WHAT TO WORK ON:
Print out the data below in full, exactly as written.

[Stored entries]
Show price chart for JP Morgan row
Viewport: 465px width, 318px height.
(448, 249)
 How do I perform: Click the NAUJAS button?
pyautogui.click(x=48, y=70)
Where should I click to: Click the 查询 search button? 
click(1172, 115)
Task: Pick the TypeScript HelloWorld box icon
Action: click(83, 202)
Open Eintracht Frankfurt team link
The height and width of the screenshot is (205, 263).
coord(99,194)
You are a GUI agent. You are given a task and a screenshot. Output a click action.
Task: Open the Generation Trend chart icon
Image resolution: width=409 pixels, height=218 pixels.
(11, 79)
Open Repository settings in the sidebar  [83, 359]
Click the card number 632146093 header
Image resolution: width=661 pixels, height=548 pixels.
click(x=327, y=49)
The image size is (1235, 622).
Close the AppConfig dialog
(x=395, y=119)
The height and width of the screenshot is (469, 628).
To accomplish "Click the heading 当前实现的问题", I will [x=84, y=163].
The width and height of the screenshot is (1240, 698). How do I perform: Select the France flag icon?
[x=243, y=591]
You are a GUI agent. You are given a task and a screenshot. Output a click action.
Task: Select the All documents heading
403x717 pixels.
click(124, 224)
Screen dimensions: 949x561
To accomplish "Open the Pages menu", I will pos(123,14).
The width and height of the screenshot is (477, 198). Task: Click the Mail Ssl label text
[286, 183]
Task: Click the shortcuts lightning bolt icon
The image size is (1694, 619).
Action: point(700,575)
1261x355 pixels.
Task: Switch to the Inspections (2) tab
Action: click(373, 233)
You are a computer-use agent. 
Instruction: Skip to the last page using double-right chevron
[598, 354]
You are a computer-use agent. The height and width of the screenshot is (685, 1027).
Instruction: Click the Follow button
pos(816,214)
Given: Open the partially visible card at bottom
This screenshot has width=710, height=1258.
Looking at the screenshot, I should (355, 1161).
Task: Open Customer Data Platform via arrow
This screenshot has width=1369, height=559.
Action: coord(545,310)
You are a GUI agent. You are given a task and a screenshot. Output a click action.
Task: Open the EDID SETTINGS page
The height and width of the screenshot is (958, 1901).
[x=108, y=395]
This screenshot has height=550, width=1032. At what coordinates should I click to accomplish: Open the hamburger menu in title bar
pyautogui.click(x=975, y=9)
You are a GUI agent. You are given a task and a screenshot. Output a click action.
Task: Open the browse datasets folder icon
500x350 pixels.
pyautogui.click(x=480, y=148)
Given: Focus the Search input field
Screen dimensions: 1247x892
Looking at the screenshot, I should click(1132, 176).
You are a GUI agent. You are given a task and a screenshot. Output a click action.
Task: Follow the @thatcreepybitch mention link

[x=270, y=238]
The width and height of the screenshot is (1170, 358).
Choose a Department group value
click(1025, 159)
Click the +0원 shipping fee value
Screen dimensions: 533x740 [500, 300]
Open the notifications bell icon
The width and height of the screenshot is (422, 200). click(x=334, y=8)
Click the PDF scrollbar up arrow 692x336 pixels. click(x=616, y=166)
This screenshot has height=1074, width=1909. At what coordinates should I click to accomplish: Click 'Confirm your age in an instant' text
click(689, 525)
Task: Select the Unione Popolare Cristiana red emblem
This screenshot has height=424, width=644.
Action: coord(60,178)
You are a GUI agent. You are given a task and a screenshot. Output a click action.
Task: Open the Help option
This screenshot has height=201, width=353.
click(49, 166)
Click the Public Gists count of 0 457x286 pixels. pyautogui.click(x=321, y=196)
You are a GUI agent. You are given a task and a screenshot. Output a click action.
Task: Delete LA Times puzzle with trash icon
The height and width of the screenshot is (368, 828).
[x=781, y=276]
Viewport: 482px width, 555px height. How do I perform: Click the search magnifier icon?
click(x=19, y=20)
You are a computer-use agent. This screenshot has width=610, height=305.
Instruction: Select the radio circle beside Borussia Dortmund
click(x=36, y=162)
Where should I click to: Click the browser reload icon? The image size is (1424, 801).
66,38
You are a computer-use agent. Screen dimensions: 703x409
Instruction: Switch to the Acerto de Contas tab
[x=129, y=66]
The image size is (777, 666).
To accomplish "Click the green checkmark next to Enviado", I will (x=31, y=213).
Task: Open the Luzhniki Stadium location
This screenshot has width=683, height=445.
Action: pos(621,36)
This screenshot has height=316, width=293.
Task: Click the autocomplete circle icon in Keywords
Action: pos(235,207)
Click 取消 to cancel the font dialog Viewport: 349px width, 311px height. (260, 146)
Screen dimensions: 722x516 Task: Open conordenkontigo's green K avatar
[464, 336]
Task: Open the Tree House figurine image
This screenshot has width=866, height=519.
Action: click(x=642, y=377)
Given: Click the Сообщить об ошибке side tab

ANSWER SECTION:
Show price chart for JP Morgan row
Viewport: 465px width, 318px height.
(448, 249)
 How do I perform: Click the NAUJAS button?
pyautogui.click(x=48, y=70)
Where should I click to: Click the 查询 search button? 
click(1172, 115)
Task: Pick the TypeScript HelloWorld box icon
Action: click(83, 202)
Open Eintracht Frankfurt team link
The height and width of the screenshot is (205, 263).
coord(99,194)
You are a GUI agent. You are given a task and a screenshot. Output a click action.
Task: Open the Generation Trend chart icon
Image resolution: width=409 pixels, height=218 pixels.
(11, 79)
Open Repository settings in the sidebar  [83, 359]
Click the card number 632146093 header
Image resolution: width=661 pixels, height=548 pixels.
click(x=327, y=49)
The image size is (1235, 622).
Close the AppConfig dialog
(x=395, y=119)
The height and width of the screenshot is (469, 628).
To accomplish "Click the heading 当前实现的问题", I will [x=84, y=163].
The width and height of the screenshot is (1240, 698). How do I perform: Select the France flag icon?
[x=243, y=591]
You are a GUI agent. You are given a task and a screenshot. Output a click action.
Task: Select the All documents heading
403x717 pixels.
click(124, 224)
Screen dimensions: 949x561
To accomplish "Open the Pages menu", I will pos(123,14).
The width and height of the screenshot is (477, 198). Task: Click the Mail Ssl label text
[286, 183]
Task: Click the shortcuts lightning bolt icon
The image size is (1694, 619).
Action: point(700,575)
1261x355 pixels.
Task: Switch to the Inspections (2) tab
Action: click(373, 233)
You are a computer-use agent. 
Instruction: Skip to the last page using double-right chevron
[598, 354]
You are a computer-use agent. The height and width of the screenshot is (685, 1027).
Instruction: Click the Follow button
pos(816,214)
Given: Open the partially visible card at bottom
This screenshot has width=710, height=1258.
Looking at the screenshot, I should (355, 1161).
Task: Open Customer Data Platform via arrow
This screenshot has width=1369, height=559.
Action: coord(545,310)
You are a GUI agent. You are given a task and a screenshot. Output a click action.
Task: Open the EDID SETTINGS page
The height and width of the screenshot is (958, 1901).
[x=108, y=395]
This screenshot has height=550, width=1032. At what coordinates should I click to accomplish: Open the hamburger menu in title bar
pyautogui.click(x=975, y=9)
You are a GUI agent. You are given a task and a screenshot. Output a click action.
Task: Open the browse datasets folder icon
500x350 pixels.
pyautogui.click(x=480, y=148)
Given: Focus the Search input field
Screen dimensions: 1247x892
Looking at the screenshot, I should click(1132, 176).
You are a GUI agent. You are given a task and a screenshot. Output a click action.
Task: Follow the @thatcreepybitch mention link

[x=270, y=238]
The width and height of the screenshot is (1170, 358).
Choose a Department group value
click(1025, 159)
Click the +0원 shipping fee value
Screen dimensions: 533x740 [500, 300]
Open the notifications bell icon
The width and height of the screenshot is (422, 200). click(x=334, y=8)
Click the PDF scrollbar up arrow 692x336 pixels. click(x=616, y=166)
This screenshot has height=1074, width=1909. At what coordinates should I click to accomplish: Click 'Confirm your age in an instant' text
click(689, 525)
Task: Select the Unione Popolare Cristiana red emblem
This screenshot has height=424, width=644.
Action: coord(60,178)
You are a GUI agent. You are given a task and a screenshot. Output a click action.
Task: Open the Help option
This screenshot has height=201, width=353.
click(49, 166)
Click the Public Gists count of 0 457x286 pixels. pyautogui.click(x=321, y=196)
You are a GUI agent. You are given a task and a screenshot. Output a click action.
Task: Delete LA Times puzzle with trash icon
The height and width of the screenshot is (368, 828).
[x=781, y=276]
Viewport: 482px width, 555px height. How do I perform: Click the search magnifier icon?
click(x=19, y=20)
You are a computer-use agent. This screenshot has width=610, height=305.
Instruction: Select the radio circle beside Borussia Dortmund
click(x=36, y=162)
Where should I click to: Click the browser reload icon? The image size is (1424, 801).
66,38
You are a computer-use agent. Screen dimensions: 703x409
Instruction: Switch to the Acerto de Contas tab
[x=129, y=66]
The image size is (777, 666).
To accomplish "Click the green checkmark next to Enviado", I will (x=31, y=213).
Task: Open the Luzhniki Stadium location
This screenshot has width=683, height=445.
Action: pos(621,36)
This screenshot has height=316, width=293.
Task: Click the autocomplete circle icon in Keywords
Action: pos(235,207)
Click 取消 to cancel the font dialog Viewport: 349px width, 311px height. (260, 146)
Screen dimensions: 722x516 Task: Open conordenkontigo's green K avatar
[464, 336]
Task: Open the Tree House figurine image
This screenshot has width=866, height=519.
Action: click(x=642, y=377)
Given: Click the Сообщить об ошибке side tab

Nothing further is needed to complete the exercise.